Les premiers portraits reproduisent les traits de stratèges ou de poètes. On note sur ces statues-portraits une volonté manifeste de donner au modèle une physionomie individuelle tout en inscrivant ces effigies dans une typologie bien définie. Prenons par exemple le portrait du stratège grec Périclès (vers 495-429 avant J.-C.). Crésilas le représente barbu, portant un casque corinthien sur la tête, qui ne qualifie pas uniquement le statut de stratège du modèle4. En effet, Plutarque, dans la Vie de Périclès (III. 3-4), nous apprend que celui-ci :
Bien conformé quant au reste du corps, il avait cependant une tête très allongée, d’une grosseur disproportionnée. C’est pourquoi les artistes qui l’ont représenté le montrent presque tous avec un casque, par désir, semble-t-il de ne pas souligner ce défaut. Mais les poètes attiques l’appellent schinocéphale (« tête d’oignon »).
Cette malformation crânienne était source de raillerie pour les poètes, comme l’indique encore Plutarque dans le portrait qu’il dresse de l’homme fort d’Athènes. Le sculpteur ne pouvant donner une image risible de Périclès, il a dissimulé la forme atypique du crâne sous un casque corinthien.
C’est aussi à cette époque que l’on assiste à l’essor de portraits imaginaires. Le portrait d’Homère du type « Épiménide » en est un très bon exemple : le Poète, aveugle, est figuré les yeux fermés5. Mentionnons enfin le portrait de Pindare, mort peu après 446 avant J.-C6. Le poète thébain est immortalisé de manière fort réaliste avec un visage maigre marqué par le temps, comme l’indiquent les nombreuses rides sillonnant son visage, ainsi que les poches sous ses yeux7.
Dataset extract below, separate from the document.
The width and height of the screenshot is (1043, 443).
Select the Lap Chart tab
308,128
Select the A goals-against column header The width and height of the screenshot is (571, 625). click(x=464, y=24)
L’essor du portrait honorifique
Au cours du IVe s. avant J.-C., les stratèges, les philosophes et les athlètes sont de plus en plus souvent représentés dans l’espace public. Conon (vers 444-388) fut ainsi le premier stratège à être honoré de son vivant d’une statue ; celle-ci fut érigée sur l’agora en 394-393 avant J.-C. à côté de celle de son allié Évagoras, roi de Chypre, dont la victoire décisive sur Sparte a permis de restaurer l’indépendance d’Athènes. Le IVe s. avant J.-C. connaît un développement de la culture honorifique qui a pour conséquence la multiplication des statues dans la cité. L’octroi d’une statue fait partie des megistai timai, c’est-à-dire des « très grands honneurs » au même titre que les privilèges de la nourriture au prytanée8 et de la proédrie9. C’est ainsi que trois portraits de l’orateur Isocrate (436-388) furent érigés en son honneur à l’initiative d’amis, de disciples ou de membres de sa famille, à Athènes et Éleusis (Attique). Plusieurs effigies d’un même individu pouvaient se dresser dans une cité, voire dans un même lieu, comme l’agora, un des endroits les plus fréquentés de l’espace civique. Cette prolifération de statues-portraits, pour l’essentiel perdues, s’explique également par l’essor de la statuaire commémorative mettant à l’honneur les héros du passé. Ainsi, Miltiade, resté célèbre pour avoir mené les Grecs à la victoire dans la plaine de Marathon en 490 avant J.-C., se voit-il honoré d’une première statue destinée à être placée dans le sanctuaire d’Apollon à Delphes au Ve s. avant J.-C. Une nouvelle statue de lui fut dressée à Athènes au IVe s. avant J.-C (voir Pausanias, X, 10, 1).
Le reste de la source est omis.